What to work on
Which of the lines below contain the word "Select"? Collect each of them, copied in full.

Stored rows
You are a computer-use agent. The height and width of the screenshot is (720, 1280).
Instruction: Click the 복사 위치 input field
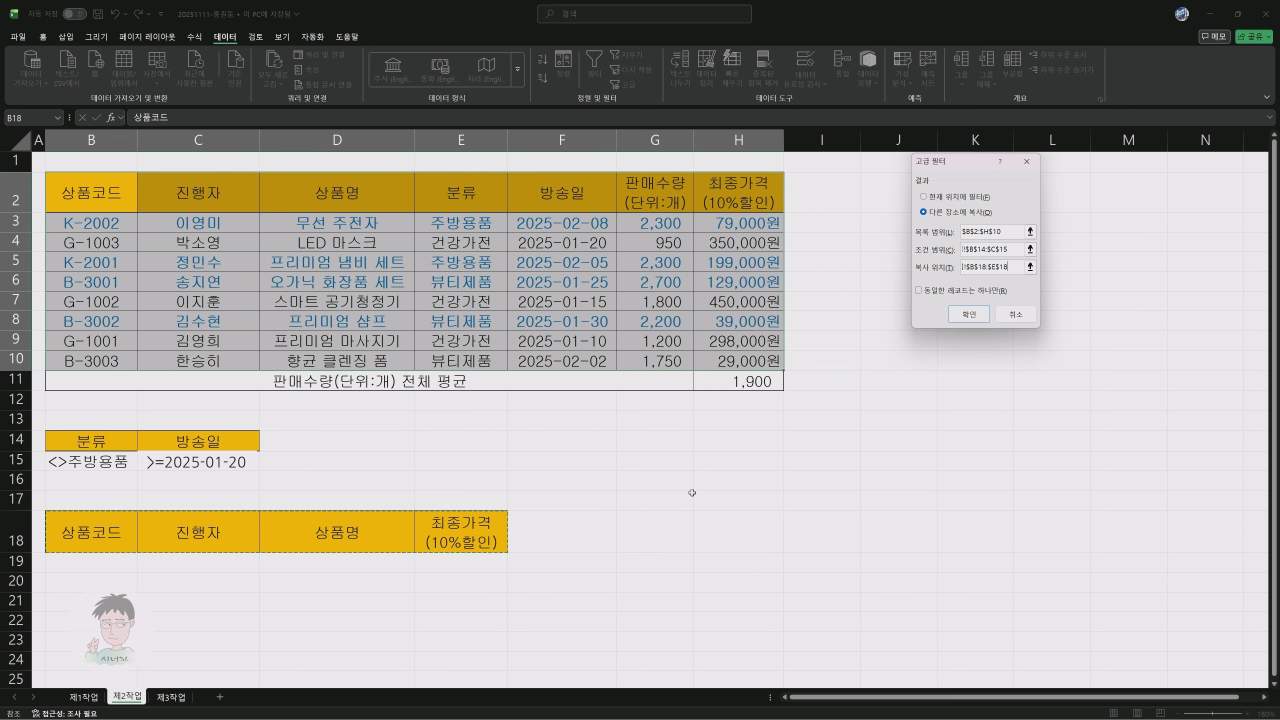(991, 267)
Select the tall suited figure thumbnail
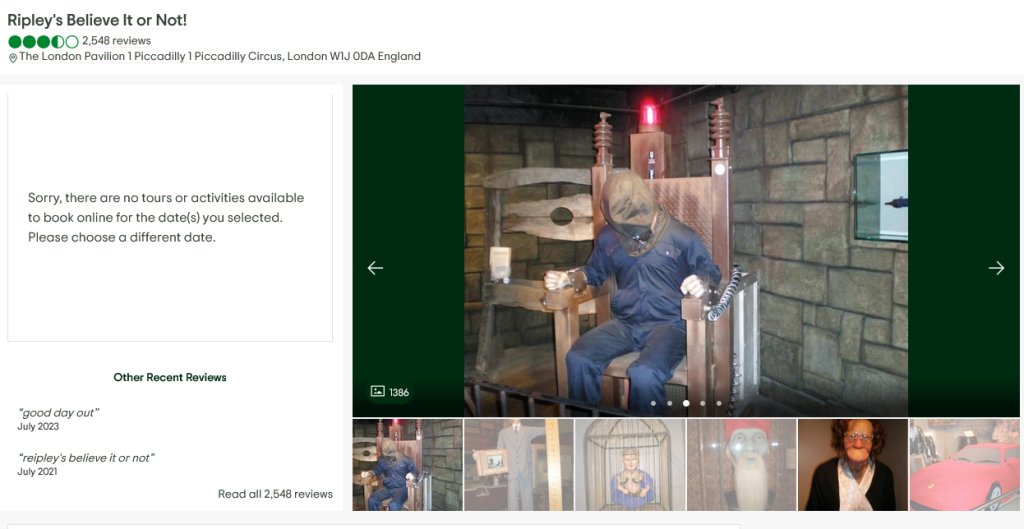This screenshot has width=1024, height=529. [x=518, y=465]
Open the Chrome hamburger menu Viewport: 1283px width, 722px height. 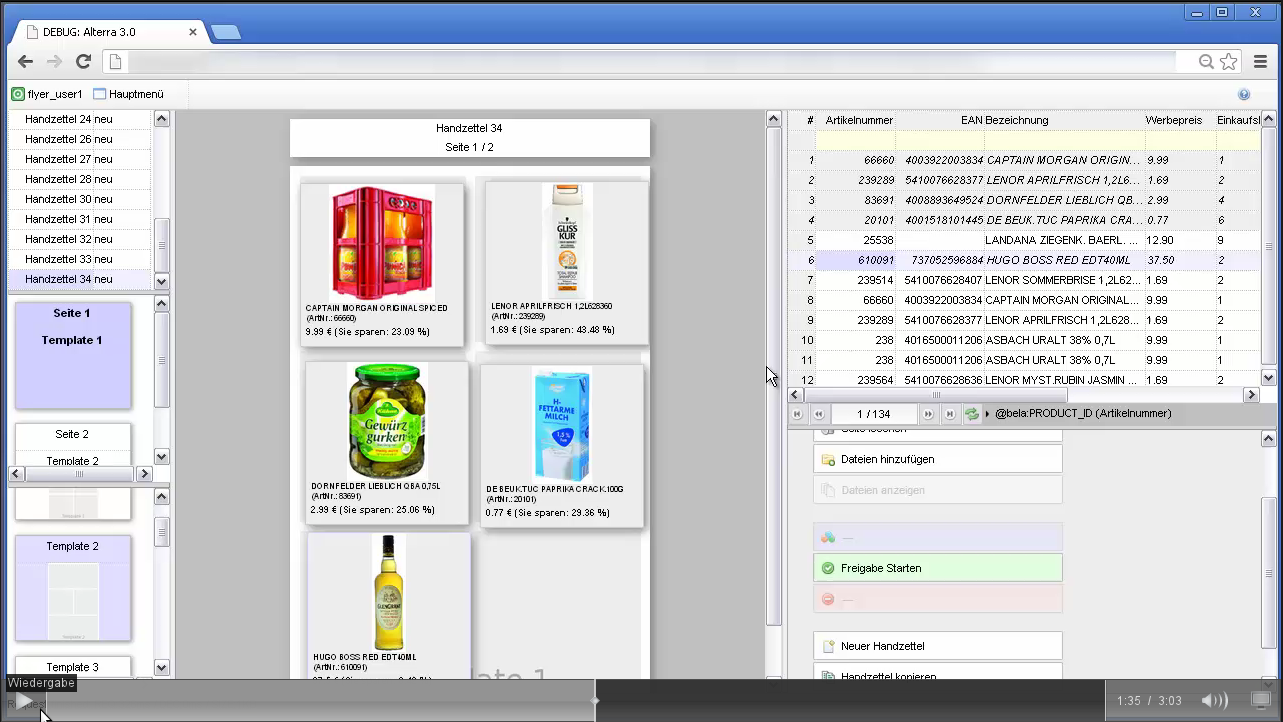pos(1260,62)
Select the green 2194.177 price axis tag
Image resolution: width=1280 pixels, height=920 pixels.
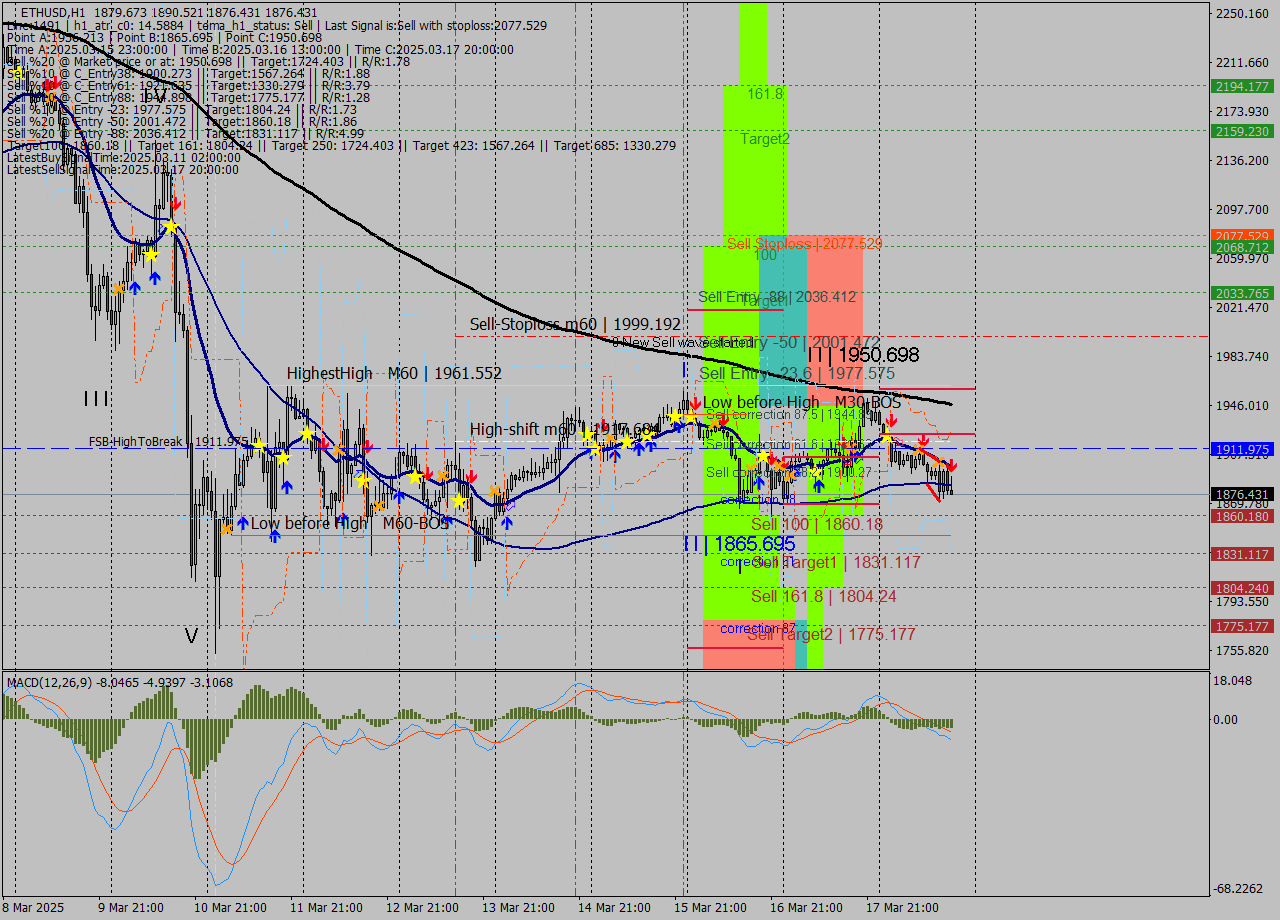coord(1241,87)
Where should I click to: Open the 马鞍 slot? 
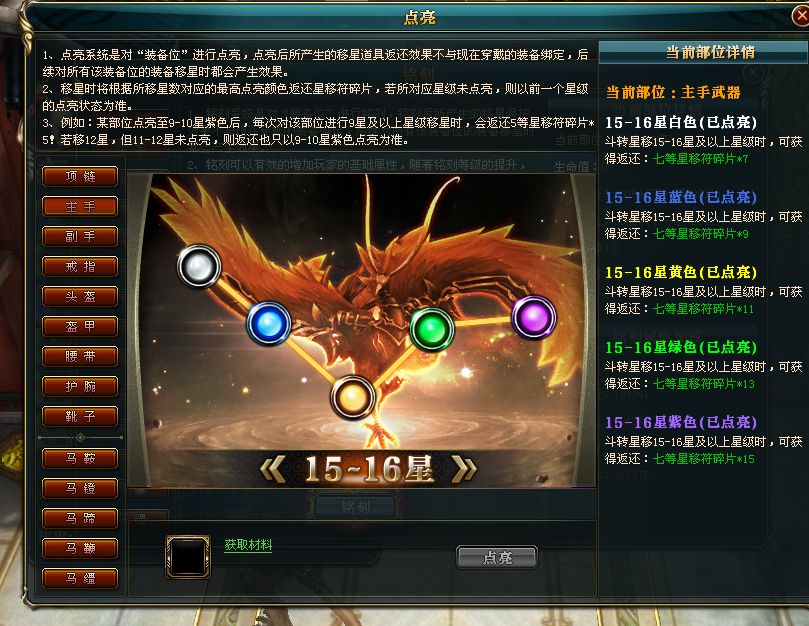pyautogui.click(x=80, y=458)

Final result
Select the tall suited figure thumbnail
Select the green 2194.177 price axis tag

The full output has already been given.